Michael Pisaro
Michael Pisaro (born 1961 in Buffalo, New York)[1] is an American guitarist and composer. A member of the Wandelweiser Composers Ensemble, he has composed over 80 works for a great variety of instrumental combinations, including several pieces for variable instrumentation.
Works
A particularly large category of Pisaro's works are solo works, notably a series of 36 pieces (grouped into six longer works) for the three-year, 156-concert series organized by Carlo Inderhees at the Zionskirche in Berlin-Mitte from 1997 to 1999. Another solo piece, pi (1-2594), was performed in installments by the composer on 15 selected days in February 1999, in Evanston, Illinois, in Düsseldorf in 2000–2001 and at the Huddersfield Contemporary Music Festival in 2009 (with pianist Philip Thomas).
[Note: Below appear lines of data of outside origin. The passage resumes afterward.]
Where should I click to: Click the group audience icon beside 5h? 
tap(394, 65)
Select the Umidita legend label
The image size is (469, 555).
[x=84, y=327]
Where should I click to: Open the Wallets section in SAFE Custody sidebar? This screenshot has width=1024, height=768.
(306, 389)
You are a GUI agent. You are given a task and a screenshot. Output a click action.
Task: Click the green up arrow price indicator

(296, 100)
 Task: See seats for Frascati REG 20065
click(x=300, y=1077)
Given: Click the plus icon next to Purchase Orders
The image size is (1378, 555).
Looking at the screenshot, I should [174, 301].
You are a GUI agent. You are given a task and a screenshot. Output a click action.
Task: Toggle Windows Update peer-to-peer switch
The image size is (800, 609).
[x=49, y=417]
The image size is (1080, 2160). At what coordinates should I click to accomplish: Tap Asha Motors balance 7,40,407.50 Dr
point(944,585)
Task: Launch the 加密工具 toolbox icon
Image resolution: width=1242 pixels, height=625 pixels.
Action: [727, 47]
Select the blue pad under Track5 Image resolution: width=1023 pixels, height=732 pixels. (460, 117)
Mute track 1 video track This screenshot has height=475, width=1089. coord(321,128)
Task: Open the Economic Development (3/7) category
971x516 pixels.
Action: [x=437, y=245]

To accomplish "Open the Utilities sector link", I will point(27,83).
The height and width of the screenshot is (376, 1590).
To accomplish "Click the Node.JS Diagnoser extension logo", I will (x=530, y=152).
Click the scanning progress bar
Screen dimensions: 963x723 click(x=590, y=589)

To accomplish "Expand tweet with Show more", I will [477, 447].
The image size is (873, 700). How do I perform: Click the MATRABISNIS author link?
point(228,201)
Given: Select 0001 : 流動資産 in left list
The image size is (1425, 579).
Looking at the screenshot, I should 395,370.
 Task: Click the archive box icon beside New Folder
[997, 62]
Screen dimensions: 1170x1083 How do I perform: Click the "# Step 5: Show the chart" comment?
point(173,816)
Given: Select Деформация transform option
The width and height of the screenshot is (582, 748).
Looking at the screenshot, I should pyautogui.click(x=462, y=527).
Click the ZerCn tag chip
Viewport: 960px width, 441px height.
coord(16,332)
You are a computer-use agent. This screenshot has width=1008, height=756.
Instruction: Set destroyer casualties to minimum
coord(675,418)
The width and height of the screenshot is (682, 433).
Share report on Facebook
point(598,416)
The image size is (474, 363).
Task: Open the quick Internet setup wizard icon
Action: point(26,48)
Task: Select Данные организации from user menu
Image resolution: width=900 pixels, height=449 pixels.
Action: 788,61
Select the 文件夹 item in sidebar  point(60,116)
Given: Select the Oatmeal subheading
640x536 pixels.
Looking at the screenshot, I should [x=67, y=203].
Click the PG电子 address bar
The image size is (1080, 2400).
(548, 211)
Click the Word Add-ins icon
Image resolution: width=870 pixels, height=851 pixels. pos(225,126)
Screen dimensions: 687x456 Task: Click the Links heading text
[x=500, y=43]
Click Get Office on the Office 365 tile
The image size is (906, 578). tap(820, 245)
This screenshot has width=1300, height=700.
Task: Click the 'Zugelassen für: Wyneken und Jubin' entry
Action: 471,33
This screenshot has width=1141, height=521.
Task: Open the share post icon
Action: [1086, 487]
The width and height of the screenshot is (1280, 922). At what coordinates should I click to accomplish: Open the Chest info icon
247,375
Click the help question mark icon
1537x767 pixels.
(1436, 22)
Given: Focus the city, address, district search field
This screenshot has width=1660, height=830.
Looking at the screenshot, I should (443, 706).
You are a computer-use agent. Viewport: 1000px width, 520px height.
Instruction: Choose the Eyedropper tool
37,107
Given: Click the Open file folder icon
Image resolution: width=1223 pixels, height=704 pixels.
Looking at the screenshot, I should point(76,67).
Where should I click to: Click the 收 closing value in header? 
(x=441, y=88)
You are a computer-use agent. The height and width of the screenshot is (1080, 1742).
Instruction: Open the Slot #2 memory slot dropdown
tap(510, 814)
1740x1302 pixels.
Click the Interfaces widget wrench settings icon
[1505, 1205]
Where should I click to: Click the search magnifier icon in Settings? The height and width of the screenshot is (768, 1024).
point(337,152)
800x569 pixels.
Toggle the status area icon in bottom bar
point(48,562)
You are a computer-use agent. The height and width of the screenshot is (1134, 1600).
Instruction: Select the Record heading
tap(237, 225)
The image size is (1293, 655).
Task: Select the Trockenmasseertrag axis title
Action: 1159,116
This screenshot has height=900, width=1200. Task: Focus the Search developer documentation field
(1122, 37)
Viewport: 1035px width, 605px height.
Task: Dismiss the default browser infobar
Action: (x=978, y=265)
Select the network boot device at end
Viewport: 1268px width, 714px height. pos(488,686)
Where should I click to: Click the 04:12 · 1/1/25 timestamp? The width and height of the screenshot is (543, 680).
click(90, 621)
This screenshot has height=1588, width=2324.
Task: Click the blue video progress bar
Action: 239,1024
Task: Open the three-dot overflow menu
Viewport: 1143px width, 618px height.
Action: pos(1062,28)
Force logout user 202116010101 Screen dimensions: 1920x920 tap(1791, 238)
Pisaro has also devoted works to poets including among others, his harmony series, which functions as both a kind of poetic anthology and a collection of indeterminate scores, and July Mountain which is a translation of the poem of the same name by Wallace Stevens, into a score for field recordings and several layers of percussion. Reading Spinoza is an accompanied reading of the Fifth Book of Baruch Spinoza's Ethics.
Much of Pisaro's recent work for percussion has been recorded by frequent collaborator Greg Stuart. Another recent interest has been in field recording, which began to be represented in Pisaro's Transparent City (2004-2006).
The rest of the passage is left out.